Recorded data
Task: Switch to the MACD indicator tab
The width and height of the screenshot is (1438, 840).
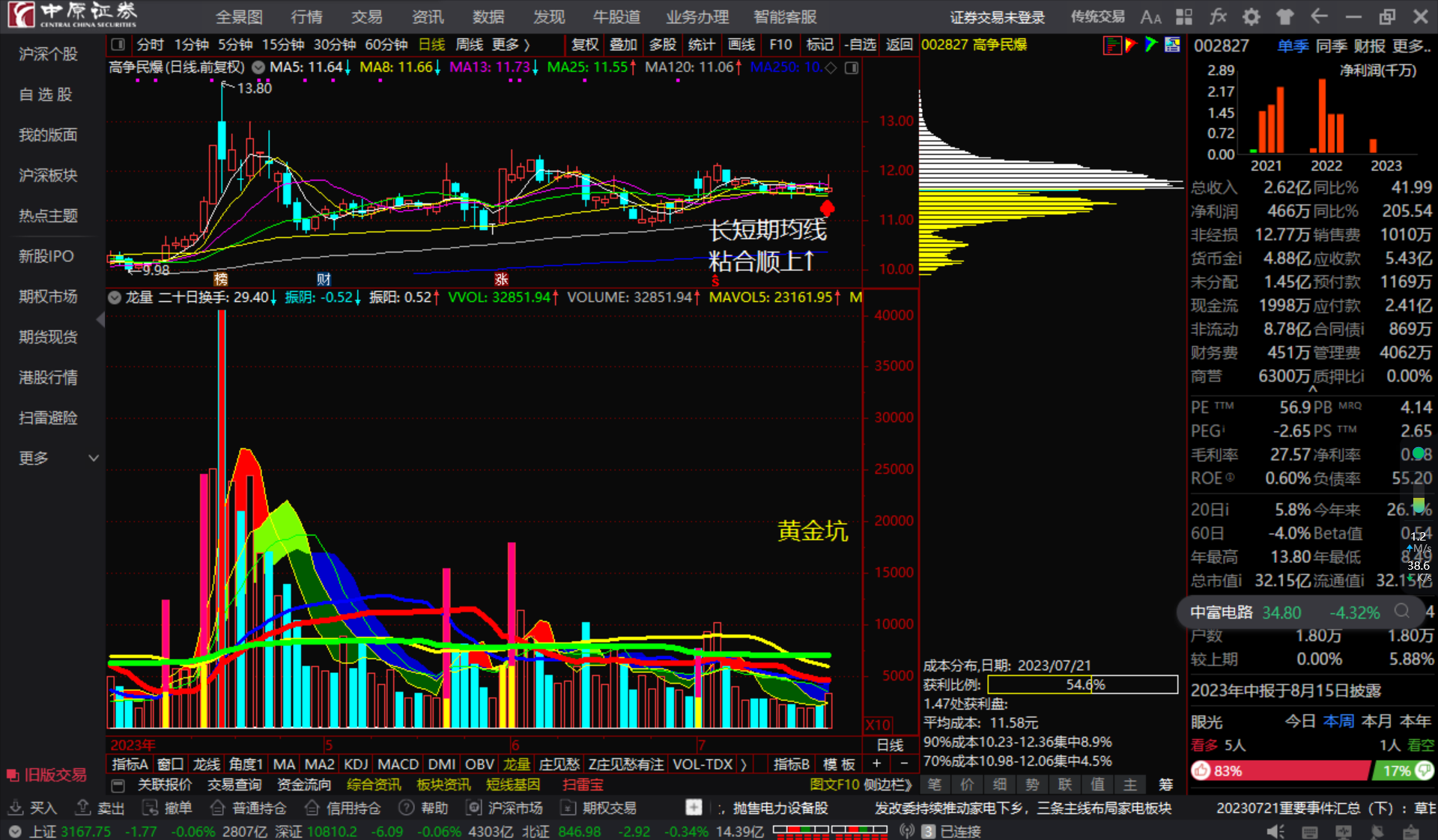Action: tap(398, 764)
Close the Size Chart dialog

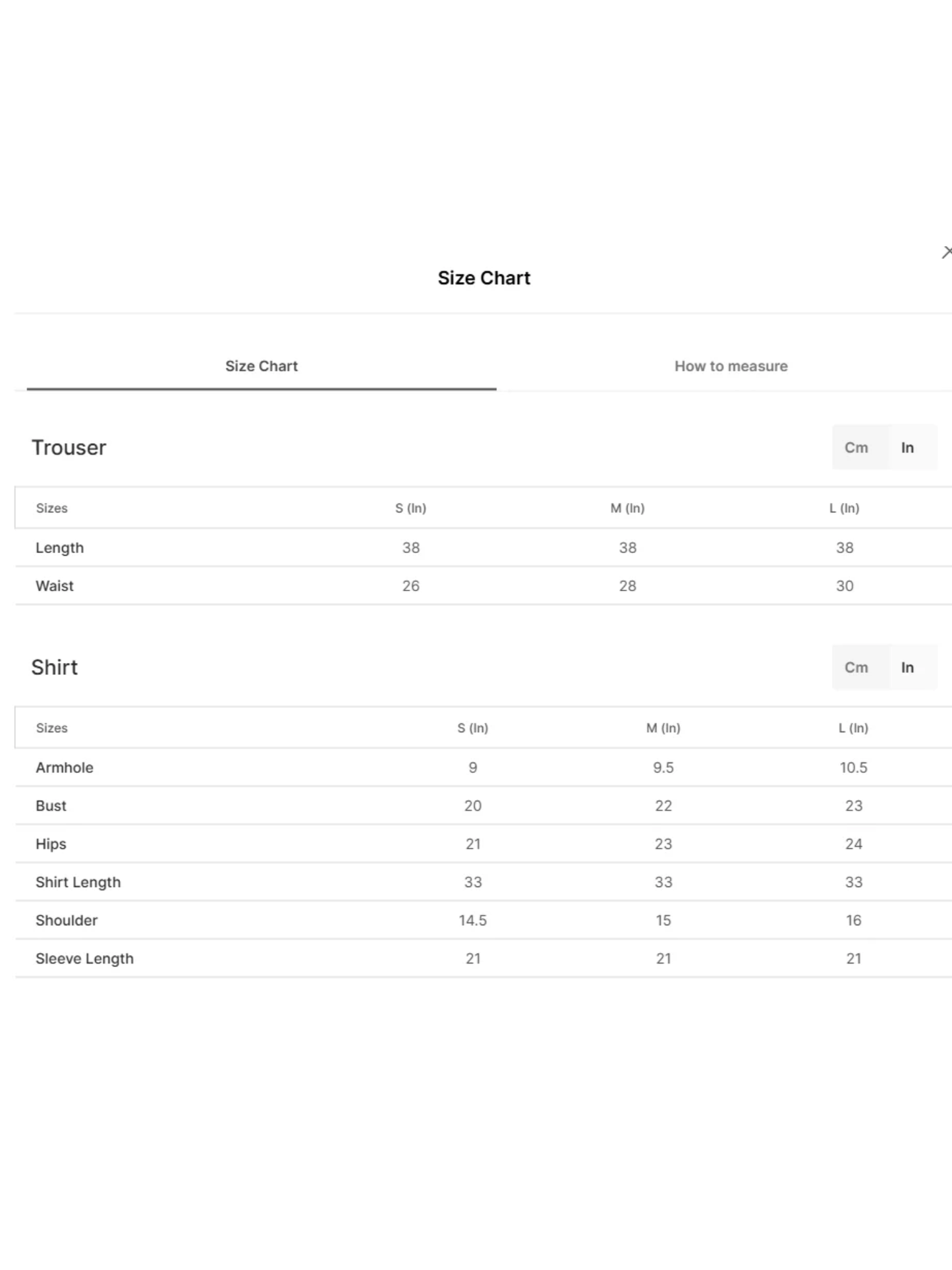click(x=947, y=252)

---

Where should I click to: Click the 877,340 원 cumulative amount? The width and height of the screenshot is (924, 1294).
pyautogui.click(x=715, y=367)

...

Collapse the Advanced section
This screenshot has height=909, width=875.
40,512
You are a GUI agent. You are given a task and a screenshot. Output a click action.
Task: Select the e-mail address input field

What is needed
Copy the listing lines verbatim, beginning with the line containing "Collapse the Advanced section" and continuing through the line containing "Task: Select the e-mail address input field".

Response to the exercise
Collapse the Advanced section
This screenshot has height=909, width=875.
40,512
You are a GUI agent. You are given a task and a screenshot. Output a click action.
Task: Select the e-mail address input field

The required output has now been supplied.